Extracted data entries:
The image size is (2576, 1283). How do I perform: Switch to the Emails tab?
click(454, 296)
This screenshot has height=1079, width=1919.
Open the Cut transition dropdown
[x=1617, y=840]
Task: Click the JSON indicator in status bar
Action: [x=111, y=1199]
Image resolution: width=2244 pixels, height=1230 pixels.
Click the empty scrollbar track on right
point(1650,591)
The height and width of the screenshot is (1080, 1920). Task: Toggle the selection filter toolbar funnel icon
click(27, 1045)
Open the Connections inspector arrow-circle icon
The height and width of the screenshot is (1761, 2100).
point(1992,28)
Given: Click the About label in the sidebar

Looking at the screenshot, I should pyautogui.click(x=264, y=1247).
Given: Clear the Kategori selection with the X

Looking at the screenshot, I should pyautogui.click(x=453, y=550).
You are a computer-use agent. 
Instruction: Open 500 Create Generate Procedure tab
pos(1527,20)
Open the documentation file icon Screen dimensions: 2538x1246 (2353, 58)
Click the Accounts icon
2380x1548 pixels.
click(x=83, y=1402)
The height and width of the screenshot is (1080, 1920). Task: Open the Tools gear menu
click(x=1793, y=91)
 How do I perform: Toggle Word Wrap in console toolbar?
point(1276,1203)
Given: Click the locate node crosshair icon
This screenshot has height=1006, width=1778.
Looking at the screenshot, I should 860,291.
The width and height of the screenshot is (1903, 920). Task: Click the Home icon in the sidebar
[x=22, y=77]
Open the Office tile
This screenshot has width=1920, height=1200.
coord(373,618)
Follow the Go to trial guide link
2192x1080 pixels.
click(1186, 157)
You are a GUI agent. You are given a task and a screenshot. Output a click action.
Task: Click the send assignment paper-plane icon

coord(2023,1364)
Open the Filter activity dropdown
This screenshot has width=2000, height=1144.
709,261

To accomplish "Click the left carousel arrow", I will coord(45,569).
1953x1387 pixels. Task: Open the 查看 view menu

▶ Activity: Repeat every entry exactly as written above.

▶ Response:
The image size is (2576, 1283). How do I perform: Switch to the Emails tab?
click(454, 296)
This screenshot has height=1079, width=1919.
Open the Cut transition dropdown
[x=1617, y=840]
Task: Click the JSON indicator in status bar
Action: [x=111, y=1199]
Image resolution: width=2244 pixels, height=1230 pixels.
Click the empty scrollbar track on right
point(1650,591)
The height and width of the screenshot is (1080, 1920). Task: Toggle the selection filter toolbar funnel icon
click(27, 1045)
Open the Connections inspector arrow-circle icon
The height and width of the screenshot is (1761, 2100).
point(1992,28)
Given: Click the About label in the sidebar

Looking at the screenshot, I should pyautogui.click(x=264, y=1247).
Given: Clear the Kategori selection with the X

Looking at the screenshot, I should pyautogui.click(x=453, y=550).
You are a computer-use agent. 
Instruction: Open 500 Create Generate Procedure tab
pos(1527,20)
Open the documentation file icon Screen dimensions: 2538x1246 (2353, 58)
Click the Accounts icon
2380x1548 pixels.
click(x=83, y=1402)
The height and width of the screenshot is (1080, 1920). Task: Open the Tools gear menu
click(x=1793, y=91)
 How do I perform: Toggle Word Wrap in console toolbar?
point(1276,1203)
Given: Click the locate node crosshair icon
This screenshot has height=1006, width=1778.
Looking at the screenshot, I should 860,291.
The width and height of the screenshot is (1903, 920). Task: Click the Home icon in the sidebar
[x=22, y=77]
Open the Office tile
This screenshot has width=1920, height=1200.
coord(373,618)
Follow the Go to trial guide link
2192x1080 pixels.
click(1186, 157)
You are a GUI agent. You are given a task and a screenshot. Output a click action.
Task: Click the send assignment paper-plane icon

coord(2023,1364)
Open the Filter activity dropdown
This screenshot has width=2000, height=1144.
709,261

To accomplish "Click the left carousel arrow", I will coord(45,569).
1953x1387 pixels. Task: Open the 查看 view menu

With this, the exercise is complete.